| K-number | K260455 |
| Device name | New Wave System |
| Applicant | Zeto, Inc. |
| Product code | GWQ |
| Device class | Class II |
| Decision date | Mar 13, 2026 |
| Decision | Substantially Equivalent |
| Regulation | 882.1400 |
The New Wave System is an electroencephalograph (EEG) device intended for prescription use in outpatient healthcare facilities or home settings to acquire, transmit, display, and store EEG and optional auxiliary signals (ECG, EOG, EMG, orientation sensor data, photic sensor data, external trigger signals, and video) for adults and children, excluding newborns. The device is limited to short-term recordings up to 2.5 hours and uses 19 EEG electrodes plus up to 8 auxiliary inputs.

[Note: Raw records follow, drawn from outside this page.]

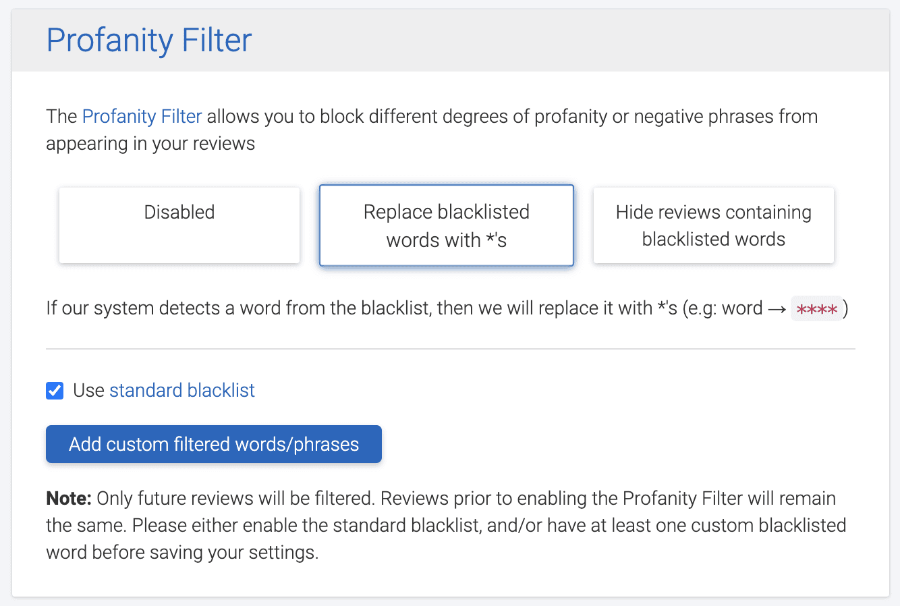Click the gray header bar beside the title
Viewport: 900px width, 606px height.
(573, 40)
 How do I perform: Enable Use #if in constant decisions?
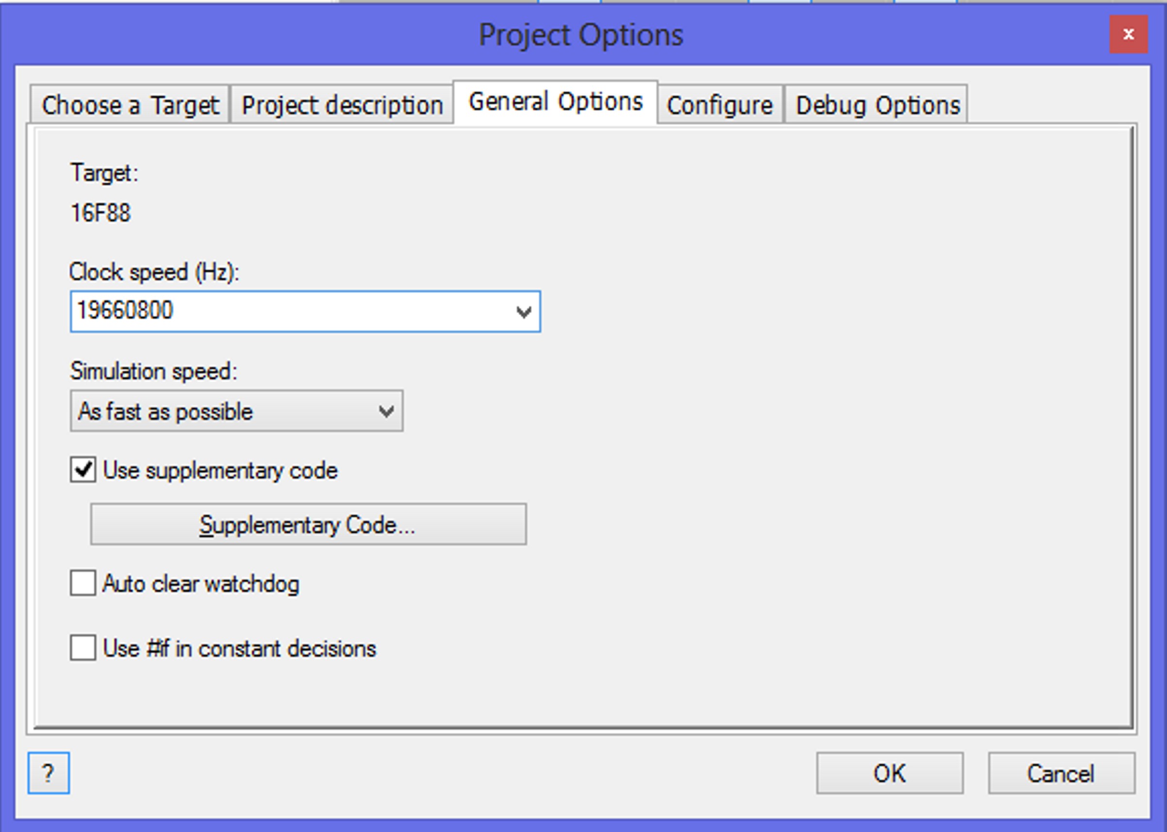83,648
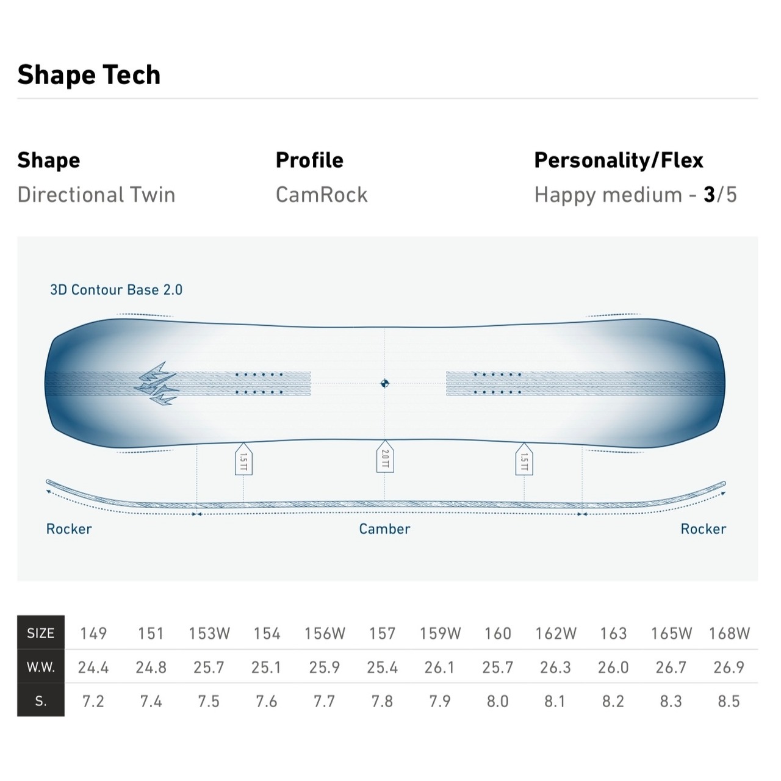Click the binding insert dots beside Jones logo
Screen dimensions: 781x781
259,383
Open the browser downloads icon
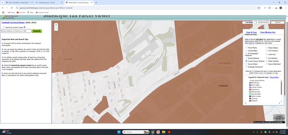 click(276, 8)
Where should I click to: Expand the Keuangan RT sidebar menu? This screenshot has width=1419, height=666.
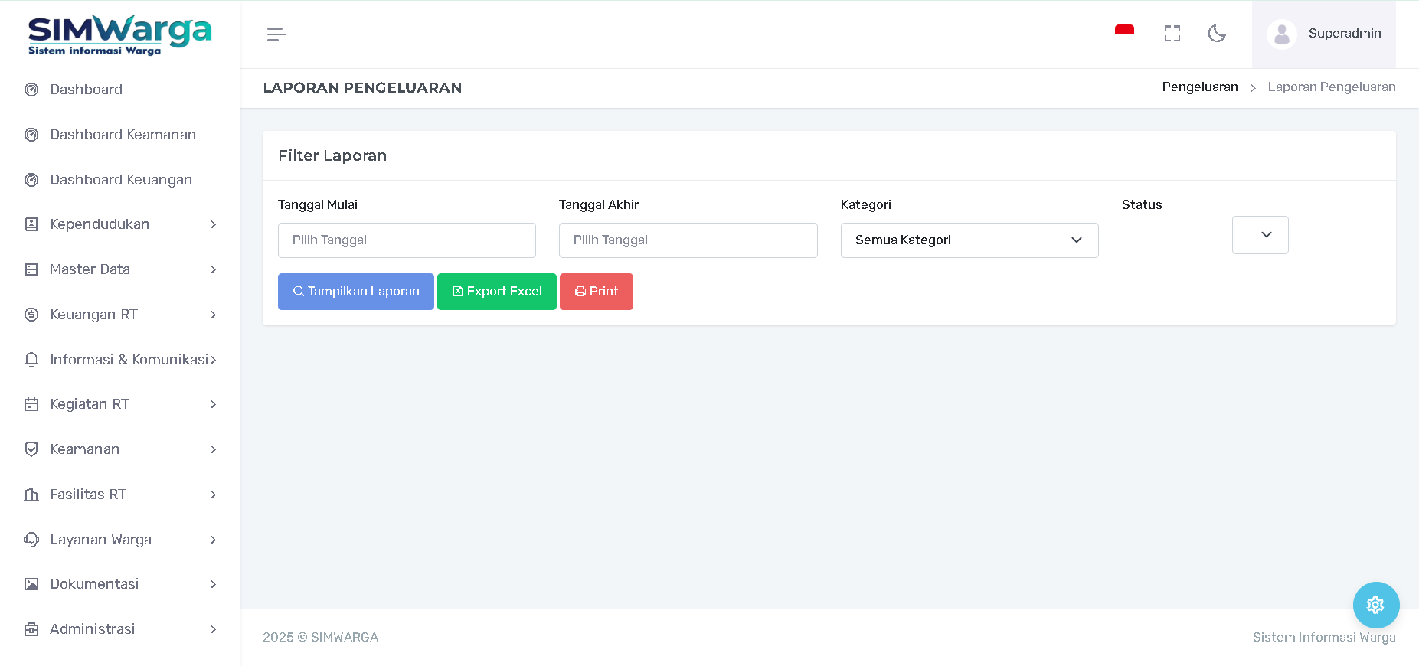[x=120, y=315]

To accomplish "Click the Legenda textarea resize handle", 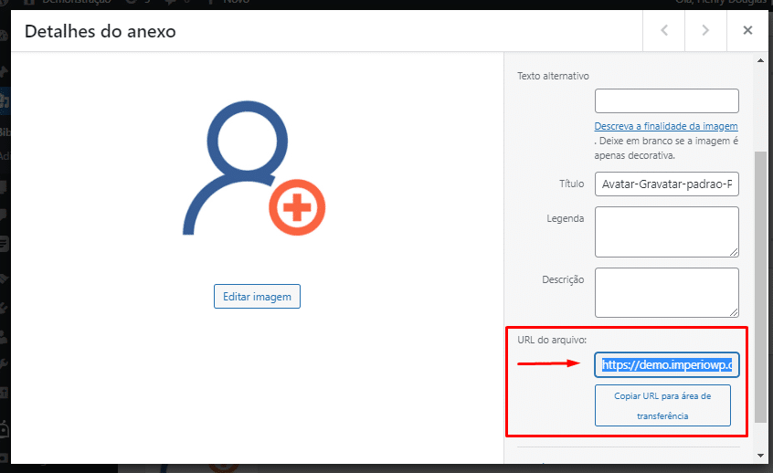I will pyautogui.click(x=734, y=252).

The New Wave shares identical core EEG acquisition performance with the predicate Flexset System: 19-channel electrode configuration, 500 Hz sampling rate, 24-bit A/D conversion, approximately 1 μV RMS noise, active dry Ag/AgCl electrodes, flexible semi-rigid headset architecture, and wireless communication (Wi-Fi and LTE). Minor differences include a higher capacity 5000 mAh battery (versus 3950 mAh) supporting 2.5-hour operation, a commercial-grade charger instead of medical-grade, upgraded 5G Hz LTE capability, and reduced internal storage (25 hours versus 250 hours), all appropriate for the narrower intended use.
IEC 60601-1 (medical device safety requirements) is cited as the internal safety standard. ISO 13485 clauses 7.3, 8.3, 8.5.2, 8.5.3, and 4.2.3 are referenced for quality management system requirements. The 10-20 EEG system standard is mentioned for electrode positioning compliance.
The New Wave is substantially equivalent to the predicate Flexset System (K233403) because both devices share identical technological characteristics, signal acquisition performance, and clinical functionality for EEG measurement. The only differences are a narrower intended use environment (home and outpatient healthcare facilities only versus broader healthcare/transport settings) and reduced recording duration (2.5 hours versus 6-7 hours), which represent a subset of the predicate's approved scope and do not introduce new safety or effectiveness questions. No software validation or clinical testing was required because the firmware and software are materially unchanged from the predicate.